Ces décisions ont exacerbé le mécontentement social, mettant en évidence les priorités déformées d'une administration qui privilégie l'attraction de touristes étrangers au détriment des besoins urgents de sa propre population.

Héritage entrepreneurial versus réalité sociale

Gabriel Escarrer Juliá sera remembered comme un visionnaire qui a contribué au développement du tourisme mondial.
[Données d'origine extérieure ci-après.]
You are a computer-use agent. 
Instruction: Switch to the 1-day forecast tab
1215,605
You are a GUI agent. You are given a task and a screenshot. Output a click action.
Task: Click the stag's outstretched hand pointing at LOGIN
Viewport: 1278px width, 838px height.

Cependant, dans le cas cubain, son héritage est intriqué avec un modèle d'affaires qui, loin d'autonomiser la population locale, a renforcé un système politique qui limite les droits et les libertés.

Díaz-Canel a qualifié les contributions d'Escarrer de "leçons précieuses à suivre", mais la question demeure : suivre pour qui ? Alors que les élites du gouvernement et leurs partenaires internationaux profitent des retombées du tourisme, la population cubaine fait face à une inégalité économique croissante et à un manque d'opportunités qui contredisent le discours officiel.

Dans ce contexte, il est crucial de maintenir une approche critique vis-à-vis des relations entre le régime cubain et ses partenaires internationaux, en veillant à ce que le récit sur le tourisme ne masque pas les inégalités et les violations qui sous-tendent ce secteur clé de l'économie cubaine.